Technology Strategists considers backup to be a serious issue -- a defining activity for the Information Technology function as a whole.  Experience of ourselves and others suggest that to a great degree, the seriousness with which the intellectual and data assets of a corporation are protected reflects the care and attention to detail that is shown in other areas -- possibly even a predictor of the organizations success as a whole. It certainly displays the appetite for risk on the part of management.

Technology Strategists is a small business, and however interesting, has few resources to invest in backup operations and technology.  The falling costs of disk drives and need for capacity to accommodate ever more bloated applications, increasing volumes of retained data -- documents and ever bulkier media files has lead to an environment that cannot be effectively backed up.  Unlike disk drives, the cost of removable media and supporting technology has fallen little over the years. And spending many thousands of dollars on a high capacity tape drive and even more on the media (still $100 or so a pop) was simply not in the cards -- like many small businesses we use what are effectively high end desktops as servers.  The durability of some removable magnetic media is attractive, but the accrued cost of sufficient media to do reasonable backups was not encouraging.

The strategy currently in use is a combined approach of of multi-node replication, local caching and conventional backups to inexpensive external disk drives made visible as internal network shares.  All application data, documents and media are distributed internally as network shares through the Microsoft distributed filesystem -- DFS.  These shares are all replicated across two or three different file servers by the OS.  At regularly scheduled times, a conventional backup job runs to copy these shares and other key information to an external USB drive, currently 1TB in size. While inferior to continuous backup schemes used in more expensive storage appliances, the volume shadowing approach implemented by Microsoft to snapshot open files in a consistent state seems to work well -- the only side effects we have observed is that during the snapshot process there is a brief window when the target files may become unavailable to users. It also works better with smaller documents -- DFS replication of very large files (100mb and above) is problematic and probably not appropriate.

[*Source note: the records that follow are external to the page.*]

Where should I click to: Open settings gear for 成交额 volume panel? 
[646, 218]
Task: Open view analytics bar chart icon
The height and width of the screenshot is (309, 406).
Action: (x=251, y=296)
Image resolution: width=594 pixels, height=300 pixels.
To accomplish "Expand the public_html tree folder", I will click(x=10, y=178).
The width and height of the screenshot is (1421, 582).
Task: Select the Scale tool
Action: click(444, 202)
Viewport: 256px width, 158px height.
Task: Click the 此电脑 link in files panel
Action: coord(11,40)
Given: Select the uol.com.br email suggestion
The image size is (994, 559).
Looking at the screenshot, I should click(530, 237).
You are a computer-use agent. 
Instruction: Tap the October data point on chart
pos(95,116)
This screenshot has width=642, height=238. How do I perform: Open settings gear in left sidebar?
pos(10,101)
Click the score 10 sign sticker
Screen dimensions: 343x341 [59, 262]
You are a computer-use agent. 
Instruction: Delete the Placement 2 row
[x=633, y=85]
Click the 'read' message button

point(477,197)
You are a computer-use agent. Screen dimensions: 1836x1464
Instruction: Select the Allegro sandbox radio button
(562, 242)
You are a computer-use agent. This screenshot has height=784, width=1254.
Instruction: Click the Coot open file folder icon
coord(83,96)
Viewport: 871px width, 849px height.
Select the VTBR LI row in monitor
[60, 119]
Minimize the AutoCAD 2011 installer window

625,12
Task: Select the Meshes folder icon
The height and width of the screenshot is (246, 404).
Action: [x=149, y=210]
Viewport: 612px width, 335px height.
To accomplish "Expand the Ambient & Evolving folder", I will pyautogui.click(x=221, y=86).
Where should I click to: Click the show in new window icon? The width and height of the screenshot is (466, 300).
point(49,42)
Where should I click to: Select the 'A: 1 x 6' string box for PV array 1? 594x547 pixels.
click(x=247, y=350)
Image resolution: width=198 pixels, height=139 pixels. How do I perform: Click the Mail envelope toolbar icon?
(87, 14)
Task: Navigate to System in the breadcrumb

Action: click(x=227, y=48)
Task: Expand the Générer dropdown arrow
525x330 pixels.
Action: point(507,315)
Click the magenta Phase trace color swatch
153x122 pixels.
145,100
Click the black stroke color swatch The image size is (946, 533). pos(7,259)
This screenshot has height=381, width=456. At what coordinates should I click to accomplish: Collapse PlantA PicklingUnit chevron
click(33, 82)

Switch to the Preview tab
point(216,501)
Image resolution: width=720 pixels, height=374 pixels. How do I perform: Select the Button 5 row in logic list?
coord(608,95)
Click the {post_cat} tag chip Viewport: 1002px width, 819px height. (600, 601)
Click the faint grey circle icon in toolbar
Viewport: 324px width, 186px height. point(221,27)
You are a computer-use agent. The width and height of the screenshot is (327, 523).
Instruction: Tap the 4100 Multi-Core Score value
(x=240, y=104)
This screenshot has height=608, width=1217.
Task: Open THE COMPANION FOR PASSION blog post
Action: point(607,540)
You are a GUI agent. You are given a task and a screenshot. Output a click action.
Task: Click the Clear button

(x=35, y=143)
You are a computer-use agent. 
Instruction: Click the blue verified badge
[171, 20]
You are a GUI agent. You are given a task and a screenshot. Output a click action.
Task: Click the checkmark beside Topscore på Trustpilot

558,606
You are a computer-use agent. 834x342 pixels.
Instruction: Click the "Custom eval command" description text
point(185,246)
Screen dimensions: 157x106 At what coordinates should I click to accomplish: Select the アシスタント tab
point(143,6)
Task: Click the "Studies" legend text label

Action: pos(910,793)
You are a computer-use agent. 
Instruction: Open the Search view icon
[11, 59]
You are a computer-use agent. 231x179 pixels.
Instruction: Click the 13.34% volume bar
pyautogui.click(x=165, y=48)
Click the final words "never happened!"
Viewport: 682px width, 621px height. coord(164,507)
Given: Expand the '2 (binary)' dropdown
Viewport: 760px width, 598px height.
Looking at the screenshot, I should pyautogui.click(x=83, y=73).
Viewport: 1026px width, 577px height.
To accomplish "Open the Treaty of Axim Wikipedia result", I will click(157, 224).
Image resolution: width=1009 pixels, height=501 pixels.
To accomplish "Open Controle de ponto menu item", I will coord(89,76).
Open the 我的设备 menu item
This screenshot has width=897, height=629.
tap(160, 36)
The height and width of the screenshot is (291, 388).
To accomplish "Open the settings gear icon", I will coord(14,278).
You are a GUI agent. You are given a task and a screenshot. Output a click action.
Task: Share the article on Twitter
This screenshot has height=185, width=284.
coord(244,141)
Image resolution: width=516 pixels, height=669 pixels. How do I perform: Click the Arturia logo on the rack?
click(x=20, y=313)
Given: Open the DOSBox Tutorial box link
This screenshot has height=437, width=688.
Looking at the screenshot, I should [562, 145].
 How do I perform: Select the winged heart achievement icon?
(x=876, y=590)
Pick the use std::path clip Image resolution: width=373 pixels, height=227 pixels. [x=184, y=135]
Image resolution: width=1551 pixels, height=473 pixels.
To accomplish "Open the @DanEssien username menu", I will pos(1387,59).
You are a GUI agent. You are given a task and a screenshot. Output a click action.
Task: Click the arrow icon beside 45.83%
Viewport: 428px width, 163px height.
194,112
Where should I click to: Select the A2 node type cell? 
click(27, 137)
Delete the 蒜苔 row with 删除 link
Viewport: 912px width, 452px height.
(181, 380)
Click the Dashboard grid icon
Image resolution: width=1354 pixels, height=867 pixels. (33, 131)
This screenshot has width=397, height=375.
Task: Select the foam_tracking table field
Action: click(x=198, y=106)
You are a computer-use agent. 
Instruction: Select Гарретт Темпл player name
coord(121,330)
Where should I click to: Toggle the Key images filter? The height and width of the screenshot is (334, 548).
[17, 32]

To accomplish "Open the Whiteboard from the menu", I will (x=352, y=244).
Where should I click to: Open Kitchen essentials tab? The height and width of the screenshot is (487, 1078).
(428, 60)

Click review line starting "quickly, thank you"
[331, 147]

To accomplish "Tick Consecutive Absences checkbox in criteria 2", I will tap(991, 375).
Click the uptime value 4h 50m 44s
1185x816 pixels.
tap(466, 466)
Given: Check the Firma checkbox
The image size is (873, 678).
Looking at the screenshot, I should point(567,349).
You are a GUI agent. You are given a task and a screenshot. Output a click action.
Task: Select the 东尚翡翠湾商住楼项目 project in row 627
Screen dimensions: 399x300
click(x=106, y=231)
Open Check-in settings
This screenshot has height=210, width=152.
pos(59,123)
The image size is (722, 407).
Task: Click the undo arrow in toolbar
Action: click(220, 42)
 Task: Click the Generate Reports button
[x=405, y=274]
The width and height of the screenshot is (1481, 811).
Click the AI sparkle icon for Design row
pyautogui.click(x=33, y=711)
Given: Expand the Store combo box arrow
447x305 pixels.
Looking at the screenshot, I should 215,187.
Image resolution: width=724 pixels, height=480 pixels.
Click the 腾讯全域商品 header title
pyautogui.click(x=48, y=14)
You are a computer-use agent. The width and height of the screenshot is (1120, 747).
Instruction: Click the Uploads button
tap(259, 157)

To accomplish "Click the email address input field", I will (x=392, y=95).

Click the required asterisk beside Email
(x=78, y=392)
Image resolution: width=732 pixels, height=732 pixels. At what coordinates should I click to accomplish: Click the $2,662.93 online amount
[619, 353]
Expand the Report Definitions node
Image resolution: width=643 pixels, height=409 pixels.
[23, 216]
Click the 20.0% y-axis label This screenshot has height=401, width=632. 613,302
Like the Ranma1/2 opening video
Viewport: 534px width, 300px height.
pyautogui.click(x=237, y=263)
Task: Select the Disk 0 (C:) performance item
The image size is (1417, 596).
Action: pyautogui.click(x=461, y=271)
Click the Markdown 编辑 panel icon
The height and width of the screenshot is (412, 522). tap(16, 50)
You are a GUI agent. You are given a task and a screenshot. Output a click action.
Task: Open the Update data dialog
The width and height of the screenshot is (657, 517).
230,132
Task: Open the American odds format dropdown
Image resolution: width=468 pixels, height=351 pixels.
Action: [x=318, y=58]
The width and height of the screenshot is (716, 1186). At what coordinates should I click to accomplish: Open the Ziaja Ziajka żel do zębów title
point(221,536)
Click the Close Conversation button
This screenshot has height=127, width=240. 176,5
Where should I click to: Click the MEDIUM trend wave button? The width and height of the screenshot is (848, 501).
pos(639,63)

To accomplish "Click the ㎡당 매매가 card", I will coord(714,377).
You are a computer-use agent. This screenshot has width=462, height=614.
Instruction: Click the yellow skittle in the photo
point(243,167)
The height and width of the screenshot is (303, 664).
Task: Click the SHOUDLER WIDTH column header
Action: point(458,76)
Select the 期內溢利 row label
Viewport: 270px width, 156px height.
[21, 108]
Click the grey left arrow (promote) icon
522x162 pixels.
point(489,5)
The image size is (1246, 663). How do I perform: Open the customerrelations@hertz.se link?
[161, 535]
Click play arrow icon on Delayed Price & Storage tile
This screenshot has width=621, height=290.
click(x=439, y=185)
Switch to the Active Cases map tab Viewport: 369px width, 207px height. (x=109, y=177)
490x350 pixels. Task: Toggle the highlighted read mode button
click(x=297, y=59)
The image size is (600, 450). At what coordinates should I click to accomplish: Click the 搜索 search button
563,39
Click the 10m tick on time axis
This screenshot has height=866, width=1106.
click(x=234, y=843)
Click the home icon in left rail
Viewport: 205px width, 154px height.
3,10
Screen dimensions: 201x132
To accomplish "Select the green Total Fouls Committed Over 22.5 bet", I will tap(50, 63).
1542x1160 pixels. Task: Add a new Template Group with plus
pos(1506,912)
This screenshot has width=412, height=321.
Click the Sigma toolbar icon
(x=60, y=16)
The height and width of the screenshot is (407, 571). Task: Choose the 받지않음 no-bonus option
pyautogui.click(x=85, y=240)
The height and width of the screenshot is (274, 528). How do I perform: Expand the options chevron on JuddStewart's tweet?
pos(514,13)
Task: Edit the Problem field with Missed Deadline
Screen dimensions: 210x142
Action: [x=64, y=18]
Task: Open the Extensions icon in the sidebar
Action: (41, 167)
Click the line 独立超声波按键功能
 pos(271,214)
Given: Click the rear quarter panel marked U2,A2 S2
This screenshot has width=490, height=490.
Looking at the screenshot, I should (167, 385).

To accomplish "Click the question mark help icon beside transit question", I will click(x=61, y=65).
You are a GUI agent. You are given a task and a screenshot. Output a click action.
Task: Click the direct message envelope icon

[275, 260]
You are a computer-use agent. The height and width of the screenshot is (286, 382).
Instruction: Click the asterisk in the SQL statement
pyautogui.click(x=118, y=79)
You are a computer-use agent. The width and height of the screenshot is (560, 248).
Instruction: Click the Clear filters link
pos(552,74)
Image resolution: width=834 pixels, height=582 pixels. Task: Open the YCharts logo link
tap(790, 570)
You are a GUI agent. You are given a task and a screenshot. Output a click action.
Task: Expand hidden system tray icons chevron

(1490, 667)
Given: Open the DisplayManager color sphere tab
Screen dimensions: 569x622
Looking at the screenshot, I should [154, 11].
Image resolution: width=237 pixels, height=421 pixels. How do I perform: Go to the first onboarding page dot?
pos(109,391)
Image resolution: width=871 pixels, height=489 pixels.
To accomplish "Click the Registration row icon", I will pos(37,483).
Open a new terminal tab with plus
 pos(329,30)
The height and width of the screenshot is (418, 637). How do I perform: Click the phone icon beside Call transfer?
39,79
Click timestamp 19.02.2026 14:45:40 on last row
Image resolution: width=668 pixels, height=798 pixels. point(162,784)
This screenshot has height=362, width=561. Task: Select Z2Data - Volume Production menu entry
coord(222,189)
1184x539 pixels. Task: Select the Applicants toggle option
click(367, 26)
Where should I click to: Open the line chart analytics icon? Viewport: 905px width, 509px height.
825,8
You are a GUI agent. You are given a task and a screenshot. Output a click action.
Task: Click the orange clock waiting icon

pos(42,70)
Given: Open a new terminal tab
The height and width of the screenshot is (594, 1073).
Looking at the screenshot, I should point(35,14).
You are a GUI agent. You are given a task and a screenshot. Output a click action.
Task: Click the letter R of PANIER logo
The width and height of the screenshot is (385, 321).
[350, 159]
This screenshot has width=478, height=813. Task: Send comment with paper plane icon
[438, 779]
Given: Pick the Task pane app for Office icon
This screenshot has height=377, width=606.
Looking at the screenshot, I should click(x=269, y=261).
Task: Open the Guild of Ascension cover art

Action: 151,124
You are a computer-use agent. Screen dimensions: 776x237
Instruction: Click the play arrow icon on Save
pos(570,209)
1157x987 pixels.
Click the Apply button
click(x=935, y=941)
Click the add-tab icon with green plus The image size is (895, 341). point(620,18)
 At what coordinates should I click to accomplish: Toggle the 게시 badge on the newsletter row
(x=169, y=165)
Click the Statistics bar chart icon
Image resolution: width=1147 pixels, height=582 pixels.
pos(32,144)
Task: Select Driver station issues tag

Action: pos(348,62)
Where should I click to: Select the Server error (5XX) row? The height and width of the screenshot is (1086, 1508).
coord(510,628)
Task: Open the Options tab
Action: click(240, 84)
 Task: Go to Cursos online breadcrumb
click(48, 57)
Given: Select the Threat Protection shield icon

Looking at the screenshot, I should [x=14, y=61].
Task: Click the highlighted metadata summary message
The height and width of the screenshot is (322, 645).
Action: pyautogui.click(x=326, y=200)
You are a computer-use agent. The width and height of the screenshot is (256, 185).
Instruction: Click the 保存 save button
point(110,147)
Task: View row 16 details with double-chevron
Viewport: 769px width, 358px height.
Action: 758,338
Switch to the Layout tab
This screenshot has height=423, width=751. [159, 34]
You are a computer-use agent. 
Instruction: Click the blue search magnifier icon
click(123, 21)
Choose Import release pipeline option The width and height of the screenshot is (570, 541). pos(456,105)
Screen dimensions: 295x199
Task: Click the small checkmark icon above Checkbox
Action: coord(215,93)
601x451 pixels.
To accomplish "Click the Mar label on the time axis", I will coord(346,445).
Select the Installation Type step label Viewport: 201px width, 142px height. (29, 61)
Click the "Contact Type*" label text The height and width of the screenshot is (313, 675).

Volume shadow copies are used indirectly to effect multi-host file replication through the Microsoft distributed file system. When a network share is added to the dfs name space (available to all network users through the active directory), additional shares on other machines can be added transparently behind the scenes -- and dfs will replicate new and changed files to those shares in accordance with administrator-selected  topologies.  This technology affords two major opportunities for self-destruction -- initial replication mastering and user access choices. When dfs establishes replication for the first time, the administrator has the opportunity to select which of the constituent shares are the replication master -- the others will be adjusted accordingly. So if an existing share 'X' with files is added to a dfs namespace and a new share 'XY' on another machine is added as a replication set member -- the administrator could choose 'XY' as the replication master and transparently delete the existing files on 'X'. Not good. The other opportunity is on the user workstation -- where one can choose which member node in a dfs share to access. Because file propagation can take time and proceeds according to the replication architecture chosen by the administrator, it is possible to update the target rather than the master and break replication.

Microsoft has an additional technology that may work in some environments - Data Protection Manager. The DPM master maintains a backup pool fed through the volume shadow copy snapshot process -- effectively periodic backups of file shares. An add-on client allows end users to select older versions of files for recovery. The 2007 version will also snapshot Exchange files, which makes it much more useful for general purpose backups. We had tested the prior version and are awaiting the 2007 updates.